• Task description
Make a verbatim transcription of the records, without the pictures.

------------------------------

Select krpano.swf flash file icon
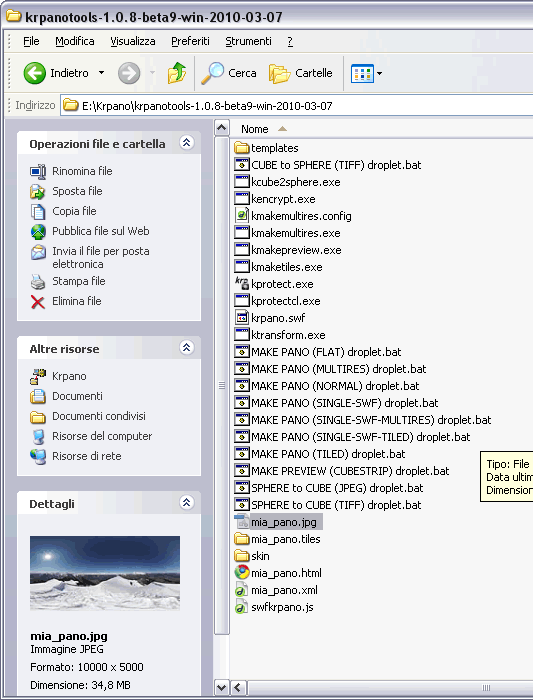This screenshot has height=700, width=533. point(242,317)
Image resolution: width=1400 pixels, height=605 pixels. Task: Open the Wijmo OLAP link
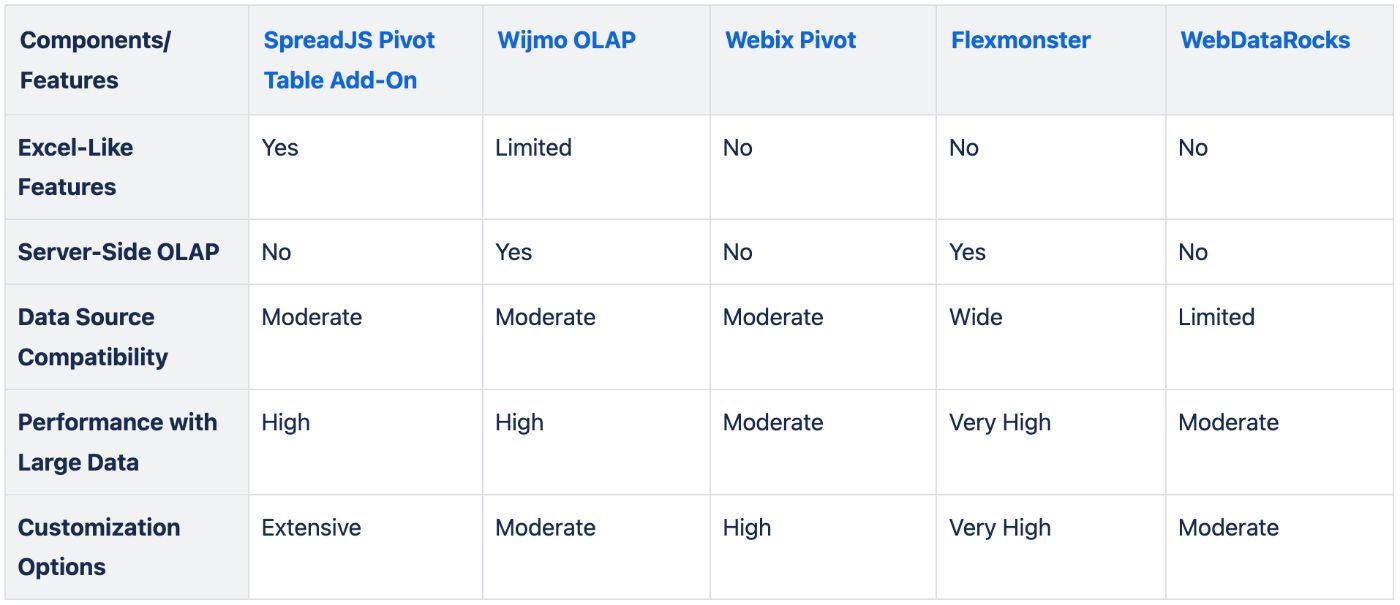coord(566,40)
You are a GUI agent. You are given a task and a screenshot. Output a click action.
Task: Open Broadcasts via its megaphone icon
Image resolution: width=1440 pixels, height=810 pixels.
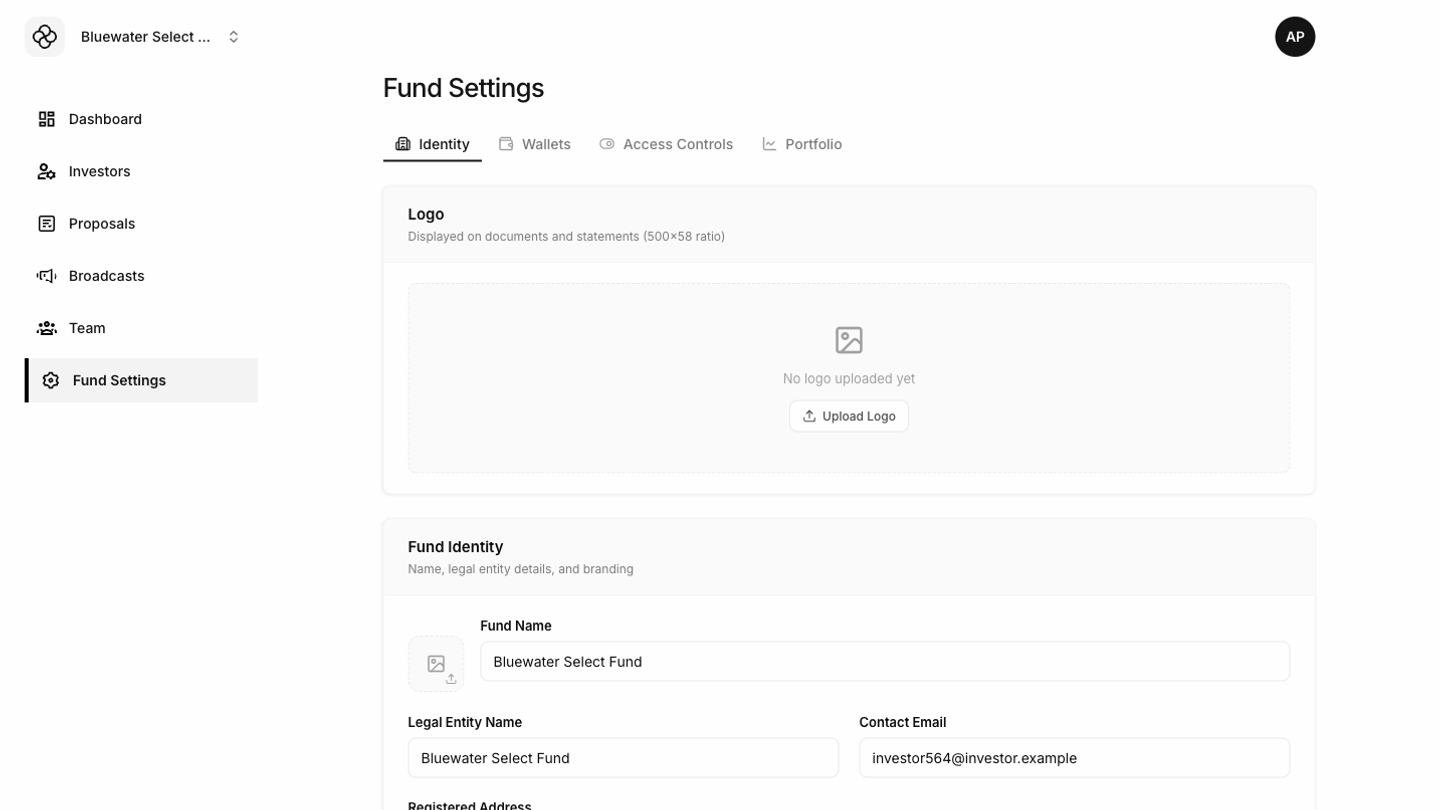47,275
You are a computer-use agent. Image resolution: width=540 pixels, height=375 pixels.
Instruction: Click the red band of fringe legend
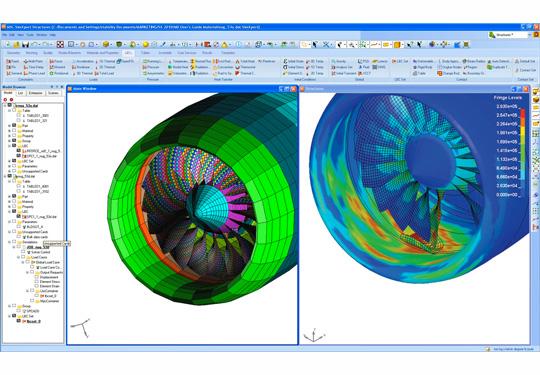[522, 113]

------------------------------

• Response below
Select krpano.swf flash file icon
This screenshot has height=700, width=533. point(242,317)
Image resolution: width=1400 pixels, height=605 pixels. Task: Open the Wijmo OLAP link
coord(566,40)
You are a GUI agent. You are given a task and a screenshot. Output a click action.
Task: Open Broadcasts via its megaphone icon
Image resolution: width=1440 pixels, height=810 pixels.
47,275
You are a computer-use agent. Image resolution: width=540 pixels, height=375 pixels.
Instruction: Click the red band of fringe legend
[522, 113]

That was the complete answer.